Below are some records; state how many of their lines contain the word "alert", and add nothing.

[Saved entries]
════

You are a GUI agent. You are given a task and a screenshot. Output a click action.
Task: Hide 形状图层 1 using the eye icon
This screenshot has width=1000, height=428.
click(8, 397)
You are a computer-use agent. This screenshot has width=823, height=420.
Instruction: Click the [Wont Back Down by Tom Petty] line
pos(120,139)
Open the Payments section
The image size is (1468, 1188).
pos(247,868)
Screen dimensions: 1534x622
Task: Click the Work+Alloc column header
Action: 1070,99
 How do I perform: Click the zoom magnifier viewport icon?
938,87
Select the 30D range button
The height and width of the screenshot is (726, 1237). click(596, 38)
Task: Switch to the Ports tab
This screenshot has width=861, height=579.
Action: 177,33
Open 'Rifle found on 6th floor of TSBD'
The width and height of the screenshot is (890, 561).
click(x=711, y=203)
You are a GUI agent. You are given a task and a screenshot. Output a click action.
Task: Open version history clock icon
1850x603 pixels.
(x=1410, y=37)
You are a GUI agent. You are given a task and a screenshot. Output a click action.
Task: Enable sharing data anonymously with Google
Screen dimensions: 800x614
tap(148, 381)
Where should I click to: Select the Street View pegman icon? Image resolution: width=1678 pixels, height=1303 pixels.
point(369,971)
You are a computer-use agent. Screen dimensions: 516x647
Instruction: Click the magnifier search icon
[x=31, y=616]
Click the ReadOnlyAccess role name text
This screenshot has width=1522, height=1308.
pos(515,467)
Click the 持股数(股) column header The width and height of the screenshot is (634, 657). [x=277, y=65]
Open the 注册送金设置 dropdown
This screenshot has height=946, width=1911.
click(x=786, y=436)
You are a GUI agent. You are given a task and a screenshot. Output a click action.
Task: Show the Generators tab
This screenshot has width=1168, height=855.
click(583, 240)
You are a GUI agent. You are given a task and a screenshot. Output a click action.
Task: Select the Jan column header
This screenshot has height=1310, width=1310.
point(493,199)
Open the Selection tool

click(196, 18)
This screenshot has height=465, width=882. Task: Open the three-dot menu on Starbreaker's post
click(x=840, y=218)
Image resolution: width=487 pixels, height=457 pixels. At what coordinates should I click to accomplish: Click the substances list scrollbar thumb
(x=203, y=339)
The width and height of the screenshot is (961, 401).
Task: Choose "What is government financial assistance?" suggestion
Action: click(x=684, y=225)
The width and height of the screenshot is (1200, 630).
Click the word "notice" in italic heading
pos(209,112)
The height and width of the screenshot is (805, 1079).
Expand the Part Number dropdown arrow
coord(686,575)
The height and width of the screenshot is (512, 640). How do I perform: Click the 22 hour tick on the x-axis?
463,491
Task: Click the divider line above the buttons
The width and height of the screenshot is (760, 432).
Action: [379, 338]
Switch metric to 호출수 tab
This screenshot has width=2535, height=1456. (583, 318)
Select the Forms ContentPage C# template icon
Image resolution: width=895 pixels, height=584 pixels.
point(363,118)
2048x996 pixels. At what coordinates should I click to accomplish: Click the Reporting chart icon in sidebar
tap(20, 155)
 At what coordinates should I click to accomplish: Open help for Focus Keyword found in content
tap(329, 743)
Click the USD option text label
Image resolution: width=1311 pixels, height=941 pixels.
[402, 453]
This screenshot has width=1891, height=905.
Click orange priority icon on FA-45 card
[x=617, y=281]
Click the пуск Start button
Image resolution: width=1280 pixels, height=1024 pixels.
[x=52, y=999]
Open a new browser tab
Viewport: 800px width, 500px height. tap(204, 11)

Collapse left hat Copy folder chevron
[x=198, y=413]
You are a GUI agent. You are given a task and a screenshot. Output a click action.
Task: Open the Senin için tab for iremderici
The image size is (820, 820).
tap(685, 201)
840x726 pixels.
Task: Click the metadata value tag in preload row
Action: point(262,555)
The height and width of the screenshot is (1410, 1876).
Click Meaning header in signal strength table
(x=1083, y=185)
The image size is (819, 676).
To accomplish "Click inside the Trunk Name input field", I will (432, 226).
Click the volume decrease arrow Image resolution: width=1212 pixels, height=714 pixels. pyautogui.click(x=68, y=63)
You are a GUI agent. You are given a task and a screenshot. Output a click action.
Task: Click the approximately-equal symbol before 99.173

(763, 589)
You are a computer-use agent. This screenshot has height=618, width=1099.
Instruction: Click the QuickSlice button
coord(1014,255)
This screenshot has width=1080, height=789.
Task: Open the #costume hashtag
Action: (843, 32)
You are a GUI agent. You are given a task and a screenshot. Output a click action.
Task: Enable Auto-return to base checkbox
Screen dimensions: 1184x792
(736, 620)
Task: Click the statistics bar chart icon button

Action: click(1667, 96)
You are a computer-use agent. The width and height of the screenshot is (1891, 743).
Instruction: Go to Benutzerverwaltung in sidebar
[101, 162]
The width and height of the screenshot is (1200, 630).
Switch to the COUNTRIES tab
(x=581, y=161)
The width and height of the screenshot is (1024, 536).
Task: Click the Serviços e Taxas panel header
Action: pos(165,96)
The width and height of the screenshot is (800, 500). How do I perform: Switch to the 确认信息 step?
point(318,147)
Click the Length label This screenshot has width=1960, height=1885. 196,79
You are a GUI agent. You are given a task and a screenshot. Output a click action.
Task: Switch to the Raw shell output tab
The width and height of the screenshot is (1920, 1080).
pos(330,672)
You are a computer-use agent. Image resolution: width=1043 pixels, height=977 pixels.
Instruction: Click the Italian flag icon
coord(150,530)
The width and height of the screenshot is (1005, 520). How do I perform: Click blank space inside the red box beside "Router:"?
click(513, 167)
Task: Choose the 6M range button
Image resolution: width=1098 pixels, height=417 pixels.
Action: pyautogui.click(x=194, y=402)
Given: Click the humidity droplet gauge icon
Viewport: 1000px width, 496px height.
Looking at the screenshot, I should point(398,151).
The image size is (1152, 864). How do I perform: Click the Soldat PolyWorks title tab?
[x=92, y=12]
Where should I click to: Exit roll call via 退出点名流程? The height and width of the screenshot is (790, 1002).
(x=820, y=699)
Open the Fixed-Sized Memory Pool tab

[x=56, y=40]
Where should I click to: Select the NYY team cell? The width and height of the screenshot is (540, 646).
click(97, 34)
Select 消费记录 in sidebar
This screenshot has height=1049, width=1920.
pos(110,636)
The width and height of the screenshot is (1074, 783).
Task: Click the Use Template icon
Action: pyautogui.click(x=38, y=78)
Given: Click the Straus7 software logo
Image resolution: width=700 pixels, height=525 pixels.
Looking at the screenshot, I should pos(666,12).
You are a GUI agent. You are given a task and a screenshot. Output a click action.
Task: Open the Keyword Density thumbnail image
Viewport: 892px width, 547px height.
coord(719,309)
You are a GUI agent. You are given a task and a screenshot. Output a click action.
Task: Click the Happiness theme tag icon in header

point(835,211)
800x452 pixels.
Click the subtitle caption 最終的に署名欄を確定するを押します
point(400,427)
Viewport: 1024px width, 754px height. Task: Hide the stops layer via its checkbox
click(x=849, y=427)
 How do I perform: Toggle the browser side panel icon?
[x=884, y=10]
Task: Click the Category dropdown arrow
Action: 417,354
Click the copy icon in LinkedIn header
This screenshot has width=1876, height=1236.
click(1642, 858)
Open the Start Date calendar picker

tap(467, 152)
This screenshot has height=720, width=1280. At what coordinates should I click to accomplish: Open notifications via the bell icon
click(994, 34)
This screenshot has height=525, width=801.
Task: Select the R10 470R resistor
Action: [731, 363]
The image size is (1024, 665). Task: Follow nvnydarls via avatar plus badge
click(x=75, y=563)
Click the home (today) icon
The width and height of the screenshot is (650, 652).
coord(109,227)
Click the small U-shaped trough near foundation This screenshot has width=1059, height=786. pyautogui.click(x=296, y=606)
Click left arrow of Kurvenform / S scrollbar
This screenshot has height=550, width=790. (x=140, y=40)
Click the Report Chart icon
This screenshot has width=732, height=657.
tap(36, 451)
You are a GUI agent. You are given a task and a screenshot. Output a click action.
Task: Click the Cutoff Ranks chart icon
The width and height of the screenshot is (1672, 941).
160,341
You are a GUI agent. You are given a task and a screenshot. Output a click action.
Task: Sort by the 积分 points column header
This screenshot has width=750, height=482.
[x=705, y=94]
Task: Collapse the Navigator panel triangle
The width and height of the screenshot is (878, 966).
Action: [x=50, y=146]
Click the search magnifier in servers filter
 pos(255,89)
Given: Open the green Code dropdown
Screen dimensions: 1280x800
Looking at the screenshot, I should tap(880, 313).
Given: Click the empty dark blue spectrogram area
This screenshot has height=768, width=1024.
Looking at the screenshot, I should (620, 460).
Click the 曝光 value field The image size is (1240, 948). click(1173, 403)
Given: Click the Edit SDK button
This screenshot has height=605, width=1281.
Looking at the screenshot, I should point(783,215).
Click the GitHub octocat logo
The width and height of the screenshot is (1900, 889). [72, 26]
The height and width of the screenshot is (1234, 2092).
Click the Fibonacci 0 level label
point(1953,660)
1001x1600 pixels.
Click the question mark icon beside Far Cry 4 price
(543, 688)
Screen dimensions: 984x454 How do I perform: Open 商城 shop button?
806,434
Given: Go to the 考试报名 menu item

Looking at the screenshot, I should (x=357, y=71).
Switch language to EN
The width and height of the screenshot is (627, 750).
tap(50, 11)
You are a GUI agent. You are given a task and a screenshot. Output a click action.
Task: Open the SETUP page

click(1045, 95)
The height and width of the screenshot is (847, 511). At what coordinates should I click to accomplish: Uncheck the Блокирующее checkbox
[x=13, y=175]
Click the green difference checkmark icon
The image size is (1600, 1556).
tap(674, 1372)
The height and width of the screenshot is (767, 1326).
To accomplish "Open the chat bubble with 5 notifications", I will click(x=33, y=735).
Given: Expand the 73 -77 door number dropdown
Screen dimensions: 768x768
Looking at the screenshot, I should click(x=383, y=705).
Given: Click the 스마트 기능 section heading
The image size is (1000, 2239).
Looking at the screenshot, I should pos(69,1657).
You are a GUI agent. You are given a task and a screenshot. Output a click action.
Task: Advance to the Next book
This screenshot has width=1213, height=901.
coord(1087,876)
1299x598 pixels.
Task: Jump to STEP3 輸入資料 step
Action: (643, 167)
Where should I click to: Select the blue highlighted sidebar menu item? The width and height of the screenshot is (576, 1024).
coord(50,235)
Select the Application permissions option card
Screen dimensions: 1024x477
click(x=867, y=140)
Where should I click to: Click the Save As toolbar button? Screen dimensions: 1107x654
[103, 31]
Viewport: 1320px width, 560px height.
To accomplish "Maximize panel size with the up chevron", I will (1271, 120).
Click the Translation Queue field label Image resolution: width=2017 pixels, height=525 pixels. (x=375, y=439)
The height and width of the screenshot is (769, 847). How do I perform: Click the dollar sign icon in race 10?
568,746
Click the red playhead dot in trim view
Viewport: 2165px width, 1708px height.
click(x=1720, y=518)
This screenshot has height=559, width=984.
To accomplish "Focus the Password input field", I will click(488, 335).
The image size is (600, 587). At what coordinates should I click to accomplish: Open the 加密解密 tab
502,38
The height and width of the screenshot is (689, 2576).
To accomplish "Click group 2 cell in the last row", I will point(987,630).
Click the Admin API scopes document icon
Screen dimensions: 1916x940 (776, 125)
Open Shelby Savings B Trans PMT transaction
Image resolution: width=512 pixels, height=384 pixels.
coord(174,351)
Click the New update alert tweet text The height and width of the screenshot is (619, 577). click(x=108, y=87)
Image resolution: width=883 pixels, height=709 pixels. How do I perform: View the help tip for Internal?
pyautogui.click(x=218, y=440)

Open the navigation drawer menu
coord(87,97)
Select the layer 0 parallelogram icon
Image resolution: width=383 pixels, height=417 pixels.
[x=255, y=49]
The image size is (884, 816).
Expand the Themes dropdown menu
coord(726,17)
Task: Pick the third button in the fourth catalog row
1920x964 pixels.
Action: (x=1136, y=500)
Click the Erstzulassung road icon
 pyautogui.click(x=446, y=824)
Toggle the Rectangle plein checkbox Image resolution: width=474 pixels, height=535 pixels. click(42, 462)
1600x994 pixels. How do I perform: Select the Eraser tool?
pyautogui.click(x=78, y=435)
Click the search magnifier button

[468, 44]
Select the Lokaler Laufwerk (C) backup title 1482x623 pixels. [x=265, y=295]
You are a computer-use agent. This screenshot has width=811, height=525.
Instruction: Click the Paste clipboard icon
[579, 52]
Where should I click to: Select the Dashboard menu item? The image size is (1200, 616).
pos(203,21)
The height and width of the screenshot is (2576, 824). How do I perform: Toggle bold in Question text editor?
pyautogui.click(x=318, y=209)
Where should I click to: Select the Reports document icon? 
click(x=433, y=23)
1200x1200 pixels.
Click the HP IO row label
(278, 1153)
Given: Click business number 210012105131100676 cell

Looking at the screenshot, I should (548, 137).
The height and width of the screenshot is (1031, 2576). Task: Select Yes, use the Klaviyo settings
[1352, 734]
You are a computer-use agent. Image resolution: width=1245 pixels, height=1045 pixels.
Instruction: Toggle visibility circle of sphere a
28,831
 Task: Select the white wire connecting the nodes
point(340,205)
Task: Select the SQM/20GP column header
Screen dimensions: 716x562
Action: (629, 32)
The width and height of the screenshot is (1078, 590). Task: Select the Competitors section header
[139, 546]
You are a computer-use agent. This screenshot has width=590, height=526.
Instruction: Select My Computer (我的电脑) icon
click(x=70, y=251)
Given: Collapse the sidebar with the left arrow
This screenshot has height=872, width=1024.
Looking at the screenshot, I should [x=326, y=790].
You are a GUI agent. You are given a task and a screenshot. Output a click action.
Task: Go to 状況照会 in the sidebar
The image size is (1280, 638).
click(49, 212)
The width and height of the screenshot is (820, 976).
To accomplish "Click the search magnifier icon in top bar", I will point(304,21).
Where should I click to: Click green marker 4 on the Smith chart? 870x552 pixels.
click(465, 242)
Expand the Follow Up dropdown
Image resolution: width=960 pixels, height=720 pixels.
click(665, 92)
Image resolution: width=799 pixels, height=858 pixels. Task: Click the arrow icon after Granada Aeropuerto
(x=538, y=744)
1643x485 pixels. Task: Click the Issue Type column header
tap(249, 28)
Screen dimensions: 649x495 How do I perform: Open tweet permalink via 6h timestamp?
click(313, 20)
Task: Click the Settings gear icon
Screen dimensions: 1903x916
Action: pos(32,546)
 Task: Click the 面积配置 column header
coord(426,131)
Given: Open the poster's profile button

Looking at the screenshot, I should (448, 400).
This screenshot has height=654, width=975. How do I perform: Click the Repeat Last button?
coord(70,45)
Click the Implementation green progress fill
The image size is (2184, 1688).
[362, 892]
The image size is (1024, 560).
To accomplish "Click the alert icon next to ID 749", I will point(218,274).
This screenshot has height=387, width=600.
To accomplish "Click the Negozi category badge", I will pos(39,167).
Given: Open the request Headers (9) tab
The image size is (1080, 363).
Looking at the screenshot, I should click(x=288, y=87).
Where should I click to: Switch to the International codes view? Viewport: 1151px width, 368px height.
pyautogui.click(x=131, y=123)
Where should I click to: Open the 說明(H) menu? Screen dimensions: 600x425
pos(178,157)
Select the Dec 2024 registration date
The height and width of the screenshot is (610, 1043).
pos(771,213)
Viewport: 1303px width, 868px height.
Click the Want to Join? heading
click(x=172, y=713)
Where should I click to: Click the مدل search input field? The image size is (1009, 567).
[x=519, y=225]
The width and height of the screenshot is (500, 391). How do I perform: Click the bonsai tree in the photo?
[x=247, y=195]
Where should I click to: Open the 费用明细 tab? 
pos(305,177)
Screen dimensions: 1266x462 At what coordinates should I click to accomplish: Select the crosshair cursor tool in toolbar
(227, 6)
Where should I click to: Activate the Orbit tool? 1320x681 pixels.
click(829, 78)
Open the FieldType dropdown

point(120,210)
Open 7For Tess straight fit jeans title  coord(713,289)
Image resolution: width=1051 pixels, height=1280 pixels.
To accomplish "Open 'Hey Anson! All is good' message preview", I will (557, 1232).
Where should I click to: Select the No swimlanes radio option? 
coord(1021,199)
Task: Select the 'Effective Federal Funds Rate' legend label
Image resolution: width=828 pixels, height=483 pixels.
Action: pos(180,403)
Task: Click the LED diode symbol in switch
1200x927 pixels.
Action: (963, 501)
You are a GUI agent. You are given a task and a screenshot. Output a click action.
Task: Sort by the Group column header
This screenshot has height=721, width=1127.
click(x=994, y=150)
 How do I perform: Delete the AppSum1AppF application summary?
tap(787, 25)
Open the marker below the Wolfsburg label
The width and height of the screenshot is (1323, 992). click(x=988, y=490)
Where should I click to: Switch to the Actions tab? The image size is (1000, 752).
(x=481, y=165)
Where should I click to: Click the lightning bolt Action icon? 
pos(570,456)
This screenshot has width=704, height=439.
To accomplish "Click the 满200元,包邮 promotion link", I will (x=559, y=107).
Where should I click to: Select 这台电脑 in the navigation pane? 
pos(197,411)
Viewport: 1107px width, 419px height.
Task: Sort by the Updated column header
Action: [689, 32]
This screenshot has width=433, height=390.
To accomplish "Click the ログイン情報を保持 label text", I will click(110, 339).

════

### The completed task
2